Problem:
From the first line through the one containing "Image resolution: width=940", restate the listing word for word, and give no other lines.

:::::

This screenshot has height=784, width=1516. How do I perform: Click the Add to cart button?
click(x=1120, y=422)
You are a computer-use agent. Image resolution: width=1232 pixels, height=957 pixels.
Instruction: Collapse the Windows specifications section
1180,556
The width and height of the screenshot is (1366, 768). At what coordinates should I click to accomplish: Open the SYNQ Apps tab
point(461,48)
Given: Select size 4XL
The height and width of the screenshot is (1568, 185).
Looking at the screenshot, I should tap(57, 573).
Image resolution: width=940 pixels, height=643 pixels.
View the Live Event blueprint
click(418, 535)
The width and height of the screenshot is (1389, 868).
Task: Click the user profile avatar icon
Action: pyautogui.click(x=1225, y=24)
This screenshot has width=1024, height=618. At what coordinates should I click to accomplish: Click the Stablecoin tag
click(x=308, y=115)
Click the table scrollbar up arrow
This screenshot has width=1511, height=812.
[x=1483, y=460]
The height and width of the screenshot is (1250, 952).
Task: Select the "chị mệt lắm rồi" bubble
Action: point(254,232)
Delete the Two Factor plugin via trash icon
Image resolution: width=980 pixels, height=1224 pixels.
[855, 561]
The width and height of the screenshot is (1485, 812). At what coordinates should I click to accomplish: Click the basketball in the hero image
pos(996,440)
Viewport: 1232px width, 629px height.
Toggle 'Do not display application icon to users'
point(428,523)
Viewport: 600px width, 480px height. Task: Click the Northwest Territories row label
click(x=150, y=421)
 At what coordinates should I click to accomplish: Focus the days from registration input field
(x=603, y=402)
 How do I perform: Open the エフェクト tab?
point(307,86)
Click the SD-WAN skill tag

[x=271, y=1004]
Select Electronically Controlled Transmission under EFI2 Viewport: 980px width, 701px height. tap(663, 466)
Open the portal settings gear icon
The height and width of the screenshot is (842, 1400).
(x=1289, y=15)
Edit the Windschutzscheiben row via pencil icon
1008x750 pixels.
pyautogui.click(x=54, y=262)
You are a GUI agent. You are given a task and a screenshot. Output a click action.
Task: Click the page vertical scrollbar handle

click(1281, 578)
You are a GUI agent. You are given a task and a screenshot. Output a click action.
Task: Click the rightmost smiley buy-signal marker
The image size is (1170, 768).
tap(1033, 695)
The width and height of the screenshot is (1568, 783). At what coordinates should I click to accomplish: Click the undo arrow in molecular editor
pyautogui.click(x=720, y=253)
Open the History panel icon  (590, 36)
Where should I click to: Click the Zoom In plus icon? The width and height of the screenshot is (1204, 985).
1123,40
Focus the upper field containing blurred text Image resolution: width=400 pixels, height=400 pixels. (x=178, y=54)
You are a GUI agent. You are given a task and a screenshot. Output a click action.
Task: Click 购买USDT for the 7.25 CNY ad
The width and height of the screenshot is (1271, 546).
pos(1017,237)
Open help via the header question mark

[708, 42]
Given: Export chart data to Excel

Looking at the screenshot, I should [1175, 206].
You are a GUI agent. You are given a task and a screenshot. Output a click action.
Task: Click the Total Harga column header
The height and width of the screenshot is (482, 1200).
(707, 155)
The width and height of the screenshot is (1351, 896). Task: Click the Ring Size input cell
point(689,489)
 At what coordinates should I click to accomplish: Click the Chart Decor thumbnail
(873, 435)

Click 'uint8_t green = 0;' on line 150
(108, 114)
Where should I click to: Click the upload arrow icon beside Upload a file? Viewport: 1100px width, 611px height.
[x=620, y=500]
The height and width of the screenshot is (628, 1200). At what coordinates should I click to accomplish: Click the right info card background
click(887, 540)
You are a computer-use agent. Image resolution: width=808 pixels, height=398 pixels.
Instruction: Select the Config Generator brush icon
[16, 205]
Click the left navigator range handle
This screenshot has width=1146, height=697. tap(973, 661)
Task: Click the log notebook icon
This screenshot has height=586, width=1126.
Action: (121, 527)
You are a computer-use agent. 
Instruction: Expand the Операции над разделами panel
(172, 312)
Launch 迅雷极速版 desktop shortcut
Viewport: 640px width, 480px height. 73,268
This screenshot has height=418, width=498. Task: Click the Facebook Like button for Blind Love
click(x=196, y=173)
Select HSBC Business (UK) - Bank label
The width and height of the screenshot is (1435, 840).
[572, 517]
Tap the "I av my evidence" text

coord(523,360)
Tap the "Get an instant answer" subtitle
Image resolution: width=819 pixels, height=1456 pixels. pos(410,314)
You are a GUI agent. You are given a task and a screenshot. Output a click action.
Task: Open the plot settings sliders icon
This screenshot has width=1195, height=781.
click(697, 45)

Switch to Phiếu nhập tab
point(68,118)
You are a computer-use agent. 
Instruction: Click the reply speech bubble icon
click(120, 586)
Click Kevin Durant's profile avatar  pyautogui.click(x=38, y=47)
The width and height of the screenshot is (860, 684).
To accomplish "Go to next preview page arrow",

:::::

Worked solution:
This screenshot has height=784, width=1516. How do I perform: Click the Add to cart button?
click(x=1120, y=422)
You are a computer-use agent. Image resolution: width=1232 pixels, height=957 pixels.
Instruction: Collapse the Windows specifications section
1180,556
The width and height of the screenshot is (1366, 768). At what coordinates should I click to accomplish: Open the SYNQ Apps tab
point(461,48)
Given: Select size 4XL
The height and width of the screenshot is (1568, 185).
Looking at the screenshot, I should tap(57, 573).
Image resolution: width=940 pixels, height=643 pixels.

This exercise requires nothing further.